=== Work to be completed ===
How do the lines read from the one holding "Click the Cards view icon" through the last line of the listing? Set them down exactly, pictures omitted.

=== Record extracts ===
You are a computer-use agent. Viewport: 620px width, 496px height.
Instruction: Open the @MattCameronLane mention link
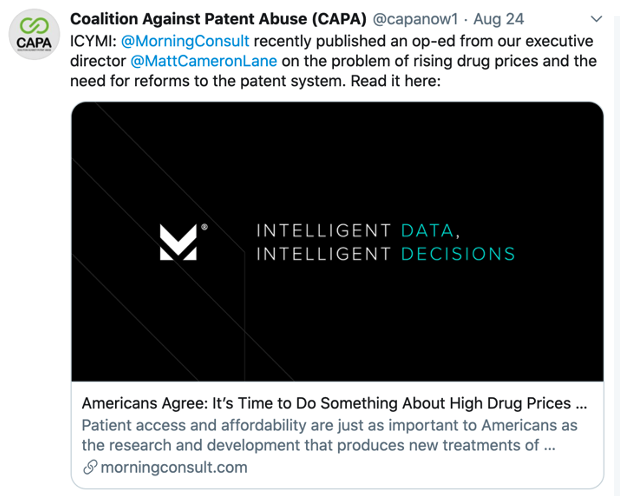pos(204,61)
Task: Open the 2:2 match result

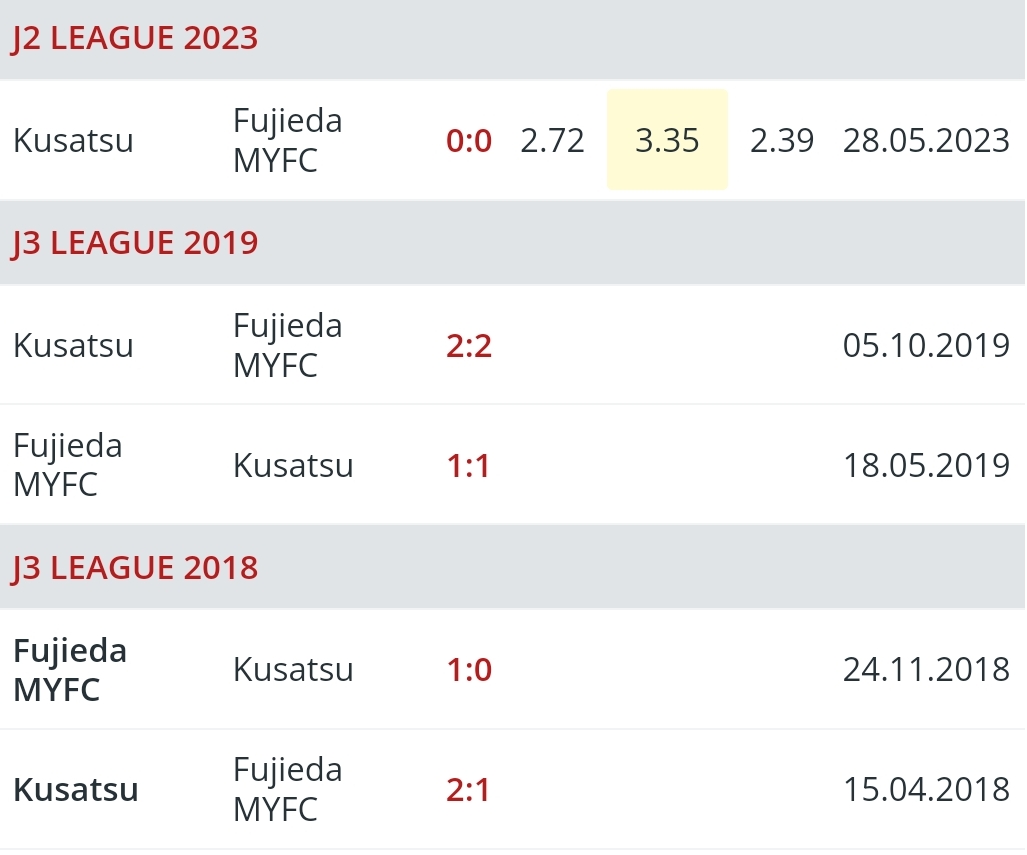Action: pos(469,345)
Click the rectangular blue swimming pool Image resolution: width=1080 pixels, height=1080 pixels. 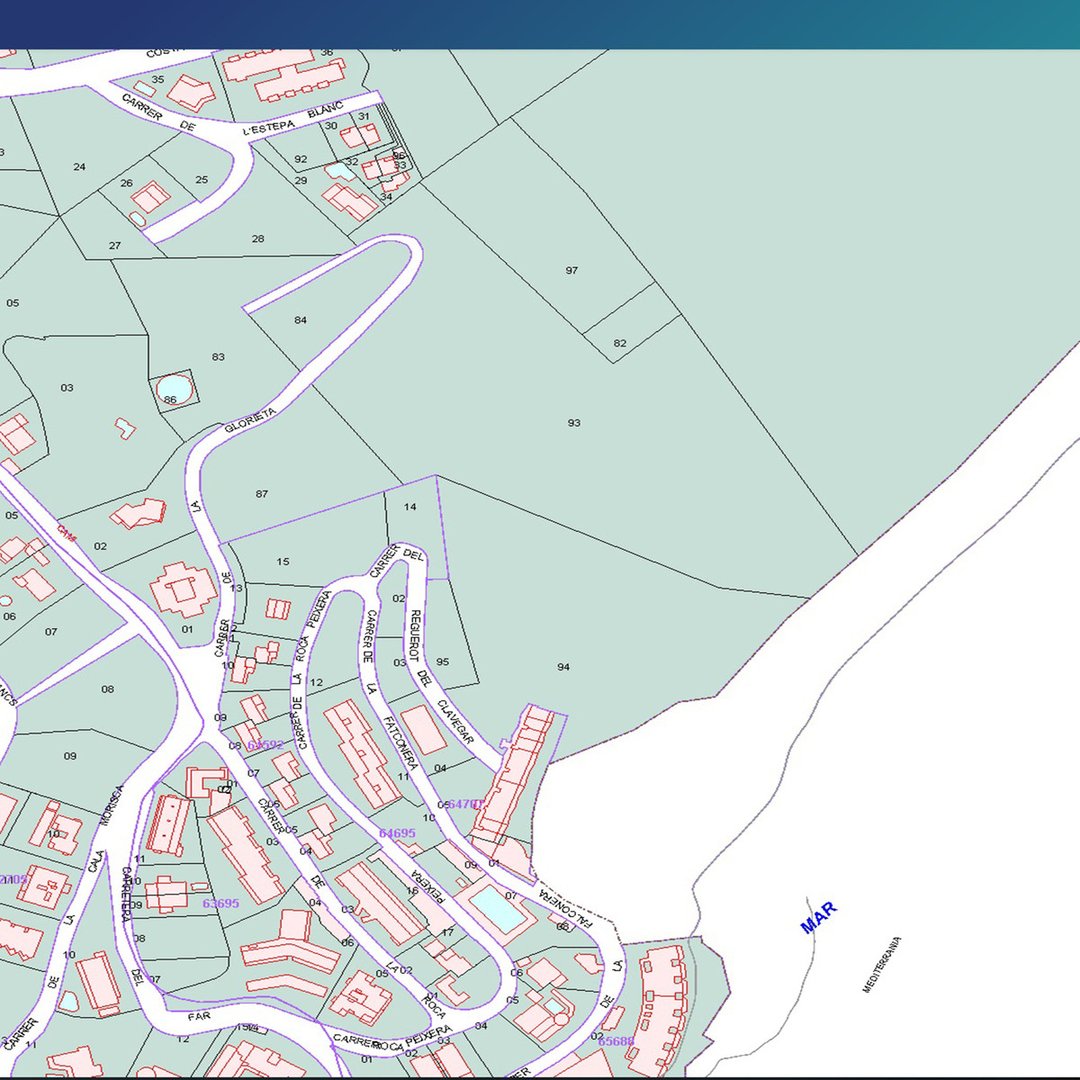click(497, 908)
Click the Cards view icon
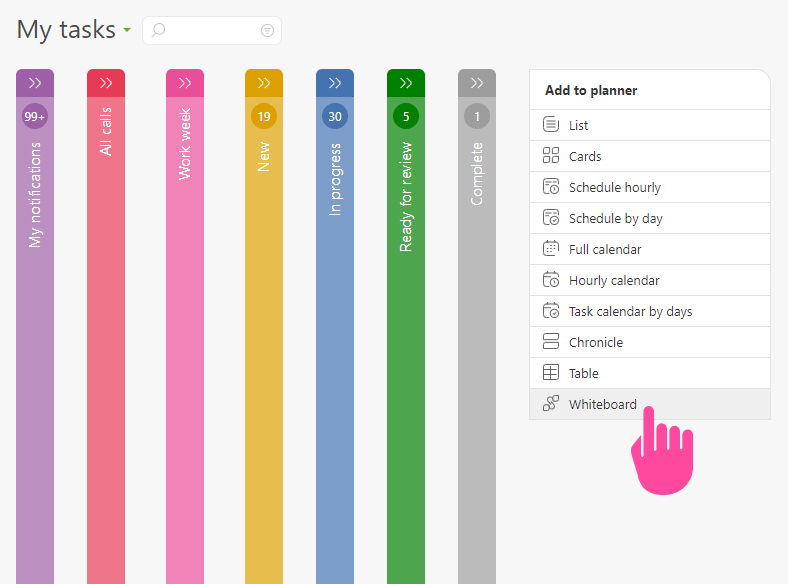 point(550,156)
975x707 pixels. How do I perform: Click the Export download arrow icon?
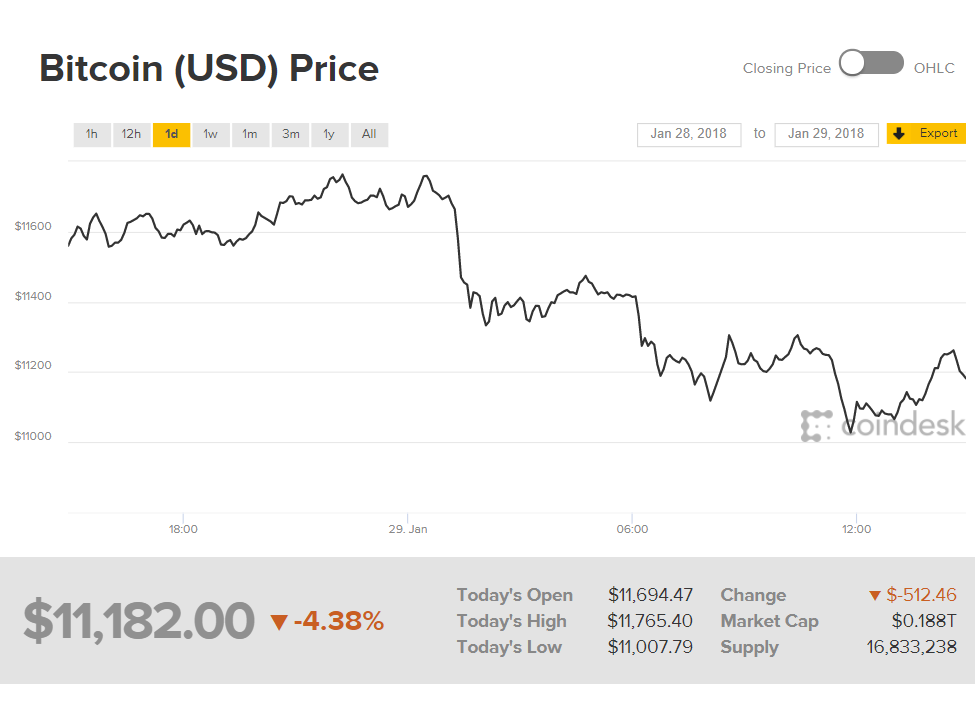899,133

=== Result of the exercise ===
Click the Cards view icon
 point(550,156)
975x707 pixels. How do I perform: Click the Export download arrow icon?
899,133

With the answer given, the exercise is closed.